Change in plasma membrane Ca²⁺-ATPase splice-variant expression in response to a rise in intracellular Ca²⁺

Background: Most eukaryotic genes are divided into introns and exons. Upon transcription, the intronic segments are eliminated and the exonic sequences spliced together through a series of complex processing events. Alternative splicing refers to the optional inclusion or exclusion of specific exons in transcripts derived from a single gene, which leads to structural and functional changes in the encoded proteins. Although many components of the machinery directing the physical excision of introns and joining of exons have been elucidated in recent years, the signaling pathways regulating the activity of the machinery remain largely unexplored. Results: A calcium-mediated signaling pathway regulates alternative splicing at a specific site of human plasma membrane calcium pump-2 transcripts.

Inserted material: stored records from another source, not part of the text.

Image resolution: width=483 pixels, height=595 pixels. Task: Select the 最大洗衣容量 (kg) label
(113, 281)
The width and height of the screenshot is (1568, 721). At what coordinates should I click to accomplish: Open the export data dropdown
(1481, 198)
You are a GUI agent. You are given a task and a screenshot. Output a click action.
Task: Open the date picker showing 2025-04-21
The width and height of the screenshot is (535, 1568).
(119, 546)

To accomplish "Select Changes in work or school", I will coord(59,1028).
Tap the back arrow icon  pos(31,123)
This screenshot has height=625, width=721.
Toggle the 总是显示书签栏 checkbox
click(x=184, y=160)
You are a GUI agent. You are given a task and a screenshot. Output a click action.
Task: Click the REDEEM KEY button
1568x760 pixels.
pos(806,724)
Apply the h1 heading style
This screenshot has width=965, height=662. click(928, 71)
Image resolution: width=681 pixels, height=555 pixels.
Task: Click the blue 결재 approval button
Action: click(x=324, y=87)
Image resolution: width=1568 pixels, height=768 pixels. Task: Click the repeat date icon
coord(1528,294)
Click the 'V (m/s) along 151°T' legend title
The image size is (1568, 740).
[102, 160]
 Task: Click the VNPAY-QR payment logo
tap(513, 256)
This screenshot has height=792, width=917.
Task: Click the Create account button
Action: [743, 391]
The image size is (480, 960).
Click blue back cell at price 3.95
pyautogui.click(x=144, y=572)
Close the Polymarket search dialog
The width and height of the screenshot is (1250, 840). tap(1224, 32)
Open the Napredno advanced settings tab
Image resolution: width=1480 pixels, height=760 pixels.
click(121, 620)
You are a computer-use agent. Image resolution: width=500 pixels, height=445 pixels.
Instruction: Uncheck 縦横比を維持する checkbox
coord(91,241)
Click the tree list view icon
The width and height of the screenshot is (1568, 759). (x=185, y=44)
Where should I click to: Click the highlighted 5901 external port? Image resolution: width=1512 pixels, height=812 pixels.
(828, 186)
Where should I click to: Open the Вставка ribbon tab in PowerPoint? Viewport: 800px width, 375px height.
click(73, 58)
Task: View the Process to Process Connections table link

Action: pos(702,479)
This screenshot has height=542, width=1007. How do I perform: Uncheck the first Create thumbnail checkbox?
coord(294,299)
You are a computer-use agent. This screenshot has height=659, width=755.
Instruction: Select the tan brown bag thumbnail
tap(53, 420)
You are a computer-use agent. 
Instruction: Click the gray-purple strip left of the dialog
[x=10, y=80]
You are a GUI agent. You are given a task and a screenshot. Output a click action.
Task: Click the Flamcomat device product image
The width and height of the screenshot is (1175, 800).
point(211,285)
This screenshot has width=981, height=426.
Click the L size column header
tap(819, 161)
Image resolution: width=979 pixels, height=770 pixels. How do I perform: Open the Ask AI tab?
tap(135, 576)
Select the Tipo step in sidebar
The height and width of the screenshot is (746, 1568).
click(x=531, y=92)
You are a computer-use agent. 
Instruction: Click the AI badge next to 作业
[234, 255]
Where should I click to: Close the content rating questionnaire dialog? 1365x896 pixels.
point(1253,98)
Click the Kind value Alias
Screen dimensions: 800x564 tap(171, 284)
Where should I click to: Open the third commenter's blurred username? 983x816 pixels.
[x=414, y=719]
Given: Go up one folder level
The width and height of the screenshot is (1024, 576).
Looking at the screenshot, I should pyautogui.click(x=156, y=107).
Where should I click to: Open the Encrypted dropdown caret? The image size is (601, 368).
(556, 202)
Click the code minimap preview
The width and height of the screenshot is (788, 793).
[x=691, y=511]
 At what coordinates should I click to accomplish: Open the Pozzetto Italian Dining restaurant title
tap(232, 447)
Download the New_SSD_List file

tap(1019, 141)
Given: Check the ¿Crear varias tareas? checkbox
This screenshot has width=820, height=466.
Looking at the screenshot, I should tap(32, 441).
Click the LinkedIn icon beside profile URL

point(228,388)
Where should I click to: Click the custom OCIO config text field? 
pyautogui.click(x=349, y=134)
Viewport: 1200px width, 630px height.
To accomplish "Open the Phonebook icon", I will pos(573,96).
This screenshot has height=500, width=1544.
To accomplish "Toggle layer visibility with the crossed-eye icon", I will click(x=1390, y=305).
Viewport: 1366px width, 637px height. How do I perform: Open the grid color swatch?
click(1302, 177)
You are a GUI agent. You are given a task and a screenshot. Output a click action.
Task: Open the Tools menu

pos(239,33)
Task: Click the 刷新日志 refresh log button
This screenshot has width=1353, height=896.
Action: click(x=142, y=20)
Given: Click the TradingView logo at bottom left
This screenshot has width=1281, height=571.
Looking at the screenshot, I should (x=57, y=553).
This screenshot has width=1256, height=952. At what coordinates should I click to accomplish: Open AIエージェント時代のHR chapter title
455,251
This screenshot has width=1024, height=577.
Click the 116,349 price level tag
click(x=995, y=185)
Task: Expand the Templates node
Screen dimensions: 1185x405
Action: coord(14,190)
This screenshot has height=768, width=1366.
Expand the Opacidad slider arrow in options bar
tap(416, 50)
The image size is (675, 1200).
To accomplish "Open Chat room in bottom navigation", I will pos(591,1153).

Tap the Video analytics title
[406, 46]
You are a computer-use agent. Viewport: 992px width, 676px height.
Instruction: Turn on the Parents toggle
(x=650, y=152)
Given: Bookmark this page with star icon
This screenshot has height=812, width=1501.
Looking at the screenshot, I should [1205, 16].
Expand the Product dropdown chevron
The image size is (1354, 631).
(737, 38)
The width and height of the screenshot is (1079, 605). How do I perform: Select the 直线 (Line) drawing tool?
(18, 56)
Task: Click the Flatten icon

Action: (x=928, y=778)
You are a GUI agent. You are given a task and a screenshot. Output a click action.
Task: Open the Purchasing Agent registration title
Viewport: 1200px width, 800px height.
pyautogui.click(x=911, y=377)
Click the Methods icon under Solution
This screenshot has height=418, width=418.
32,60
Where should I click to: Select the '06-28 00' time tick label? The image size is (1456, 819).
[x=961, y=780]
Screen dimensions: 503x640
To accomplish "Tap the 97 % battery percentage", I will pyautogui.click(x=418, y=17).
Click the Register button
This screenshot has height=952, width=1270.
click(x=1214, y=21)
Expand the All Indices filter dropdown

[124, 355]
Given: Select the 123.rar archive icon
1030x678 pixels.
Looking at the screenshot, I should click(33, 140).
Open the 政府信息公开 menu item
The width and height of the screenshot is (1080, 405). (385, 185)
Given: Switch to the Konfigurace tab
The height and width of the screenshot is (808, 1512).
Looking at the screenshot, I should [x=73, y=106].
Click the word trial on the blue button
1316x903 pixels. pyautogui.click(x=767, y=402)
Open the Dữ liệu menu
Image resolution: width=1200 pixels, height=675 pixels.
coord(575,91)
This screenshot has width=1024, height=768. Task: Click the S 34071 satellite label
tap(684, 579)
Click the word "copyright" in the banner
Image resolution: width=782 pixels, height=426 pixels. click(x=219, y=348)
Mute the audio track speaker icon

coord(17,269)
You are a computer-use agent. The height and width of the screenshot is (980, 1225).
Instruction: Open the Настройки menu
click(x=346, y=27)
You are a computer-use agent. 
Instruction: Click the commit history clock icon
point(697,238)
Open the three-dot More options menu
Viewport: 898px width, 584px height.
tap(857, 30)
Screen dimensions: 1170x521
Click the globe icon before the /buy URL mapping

This site consists of three exons, which are differentially used in a tissue-specific manner. In IMR32 neuroblastoma cells, a transient elevation of intracellular calcium changed the predominant pattern from one in which all three exons are included to the coexpression of a variant including only the third exon. Western-blot analysis demonstrated that the newly expressed mRNAs are faithfully translated. Once induced, the new splicing pattern was maintained over multiple cell divisions. Protein synthesis was not required to induce the alternative splice change, indicating that all components necessary for a rapid cellular response are present in the cells. Conclusions: Calcium signaling exerts a direct influence on the regulation of alternative splicing. Notably, a calcium-mediated change in the expression of alternatively spliced variants of a calcium regulatory protein was discovered. The change in splicing occurs quickly, is persistent but reversible and leads to a corresponding change in protein expression. The specific nature in which differently spliced protein variants are expressed, and now the fact that their expression can be regulated by distinct intracellular signaling pathways, suggests that the regulation of alternative splicing by physiological stimuli is a widespread regulatory mechanism by which a cell may coordinate its responses to environmental cues.